In New-FASTSearchMetadataManagedProperty, you set the type of the managed property to 1. This specifies that it will have the data type string.
You disable stemming for the managed property by using the command $mp.StemmingEnabled=0. In most cases, this is the desired behavior for an extracted property.
You enable query refinement for the managed property by using the command $mp.RefinementEnabled=1.
You enable multivalued data for the managed property by using the command $mp.MergeCrawledProperties=1.
For information about the Windows PowerShell commands, see Manage Crawled Properties by Using Windows PowerShell and Manage Managed Properties by Using Windows PowerShell on Microsoft TechNet.
You can also configure the property mapping by using the FAST Search Server 2010 for SharePoint Central Administration graphical user interface. For more information, see Property Management on Microsoft Office.com.
You must perform a full re-crawl to apply the property extraction on existing content.
Although your custom extractor is now configured, you will be unable to see a refiner for it in the search UI.
Follow the steps in Adding a Refiner to the Refinement Panel Web Part to configure the refiner in the Web Part.
When you have configured the custom item processing and the index schema, you can submit a test document to verify that the properties are extracted and are displayed in the query results.
For information about how to debug the custom item processing, see Debugging Custom Item Processing.
For information about how to test that the extracted properties are displayed in query results, see Testing Query Features.
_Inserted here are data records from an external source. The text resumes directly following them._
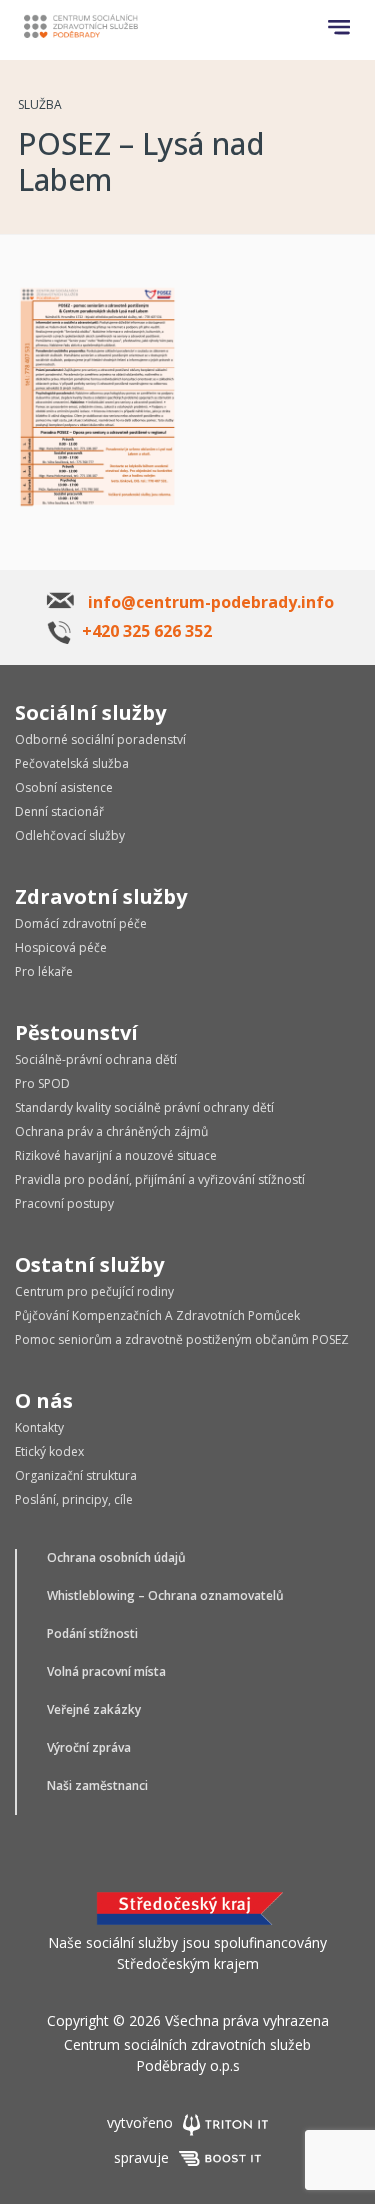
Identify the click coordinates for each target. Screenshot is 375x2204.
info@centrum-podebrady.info (211, 602)
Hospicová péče (61, 947)
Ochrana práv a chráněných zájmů (111, 1131)
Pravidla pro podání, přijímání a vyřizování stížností (160, 1179)
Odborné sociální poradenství (100, 739)
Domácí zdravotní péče (81, 923)
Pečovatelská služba (72, 763)
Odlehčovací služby (70, 835)
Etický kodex (49, 1451)
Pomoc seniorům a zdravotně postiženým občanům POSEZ (182, 1339)
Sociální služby (90, 712)
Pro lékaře (44, 971)
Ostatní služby (89, 1264)
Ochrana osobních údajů (116, 1557)
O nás (44, 1400)
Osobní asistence (64, 787)
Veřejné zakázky (94, 1709)
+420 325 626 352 (147, 631)
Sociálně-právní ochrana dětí (96, 1059)
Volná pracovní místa (106, 1671)
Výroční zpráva (89, 1747)
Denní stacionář (59, 811)
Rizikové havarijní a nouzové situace (116, 1155)
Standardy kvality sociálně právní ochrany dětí (144, 1107)
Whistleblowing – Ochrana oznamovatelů (165, 1595)
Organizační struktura (76, 1475)
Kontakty (39, 1427)
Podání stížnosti (92, 1633)
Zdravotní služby (101, 896)
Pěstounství (76, 1032)
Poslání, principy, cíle (74, 1499)
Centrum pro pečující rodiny (94, 1291)
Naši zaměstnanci (97, 1785)
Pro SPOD (42, 1083)
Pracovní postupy (64, 1203)
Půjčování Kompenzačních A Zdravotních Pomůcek (157, 1315)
If no properties are extracted, you can inspect the item processing log and look for the following error messages.
Possible error cause
VERBOSE systemmsg Configserver call: LoadConfigFileBase64 ('DocumentProcessor', 'CustomPropertyExtractors.xml').
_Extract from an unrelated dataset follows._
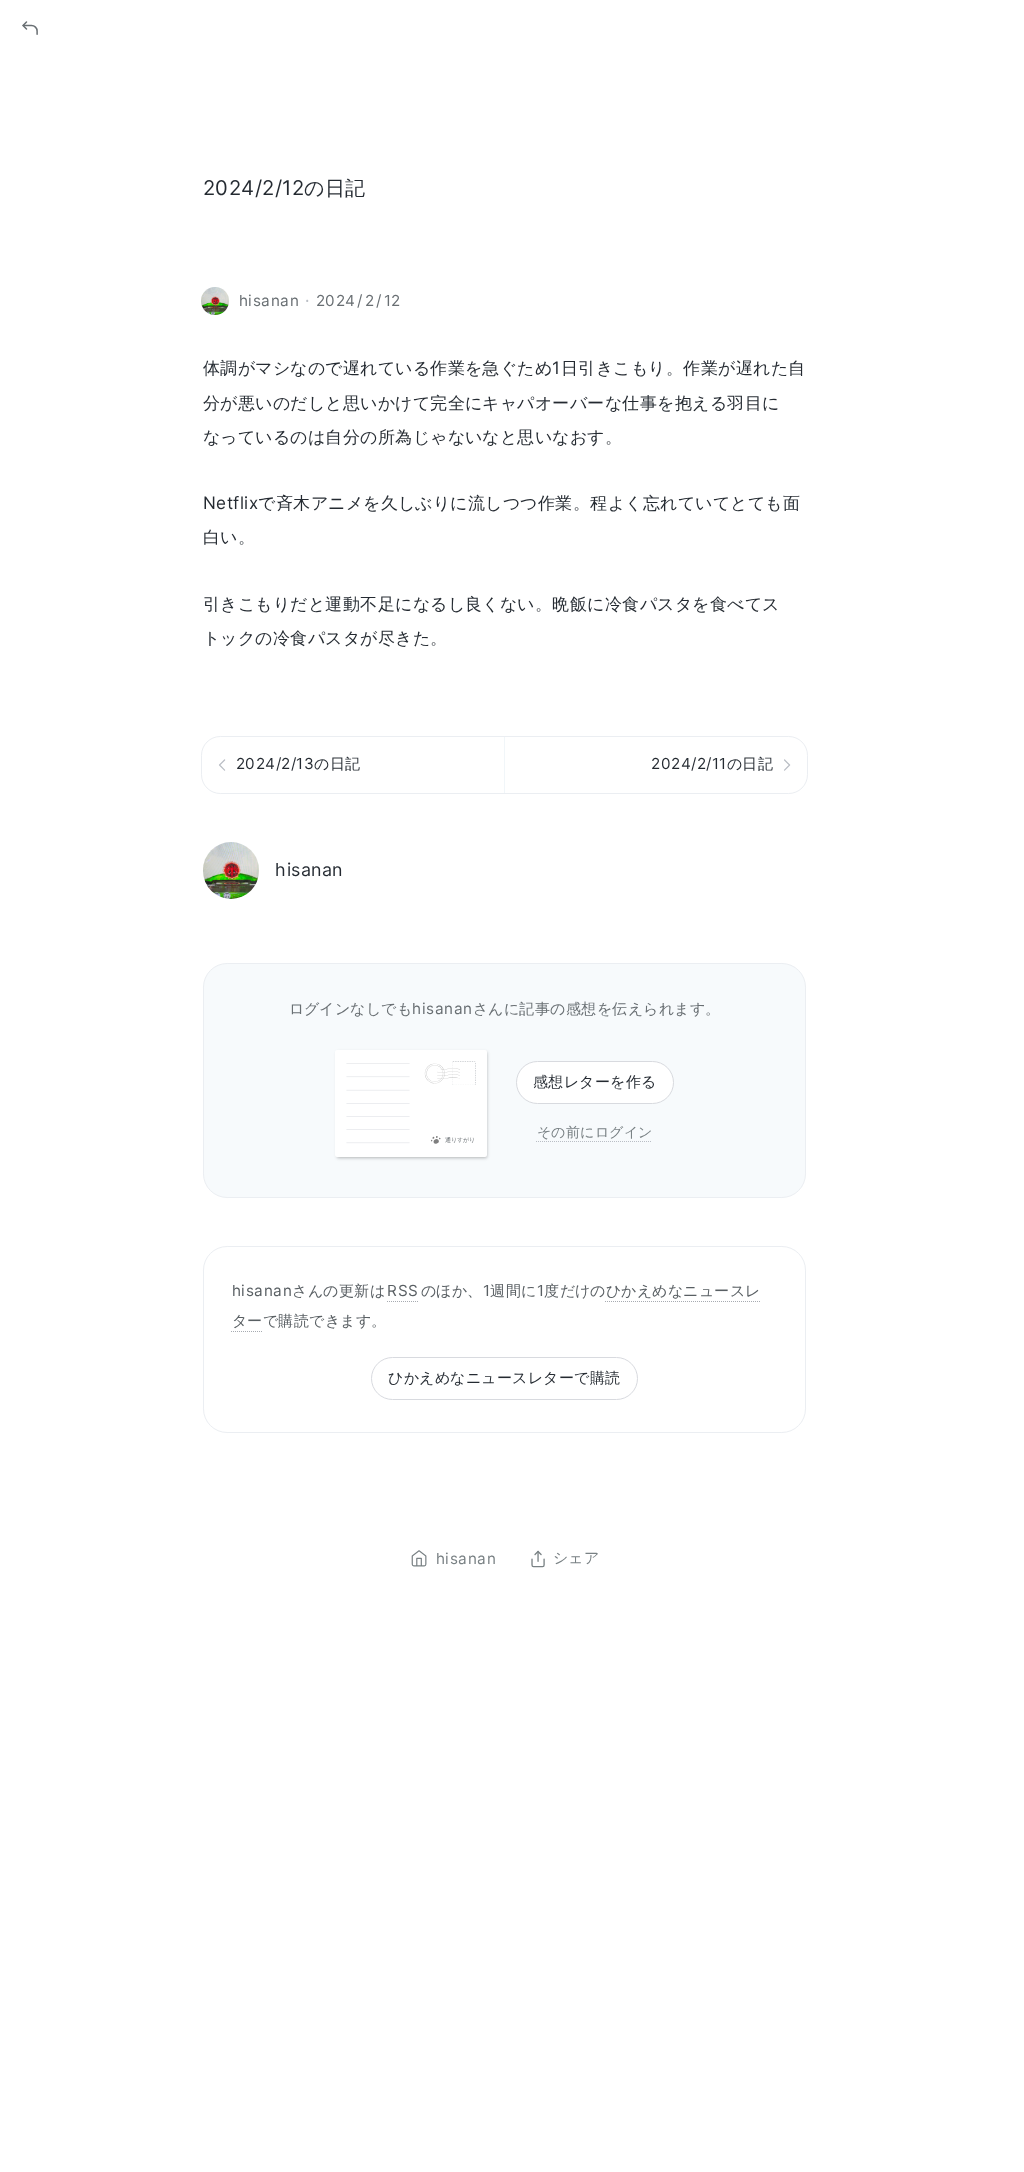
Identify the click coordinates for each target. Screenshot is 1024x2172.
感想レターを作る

WARNING systemmsg Error parsing configuration: Please check the syntax.
There is an error in the configuration file ('CustomPropertyExtractors.xml)
VERBOSE systemmsg Configserver call: LoadConfigFileBase64 ('DocumentProcessor', 'CustomPropertyExtractors.xml')
ERROR systemmsg Custom Extractor (Myextractor): Failed to instantiate the matcher from its configuration string.
ERROR systemmsg Custom Extractor (Myextractor): Reason was: RuntimeError: Matcher creation failed.
WARNING systemmsg Failed to instantiate type "verbatim": Extractor "Myextractor" deactivated.
The dictionary is not available in the resource store.
Configserver call: LoadConfigFileBase64 ('DocumentProcessor', 'CustomPropertyExtractors.xml')
WARNING systemmsg Unknown type "foo": Extractor "Myextractor" deactivated.
The specified dictionary has incorrect type.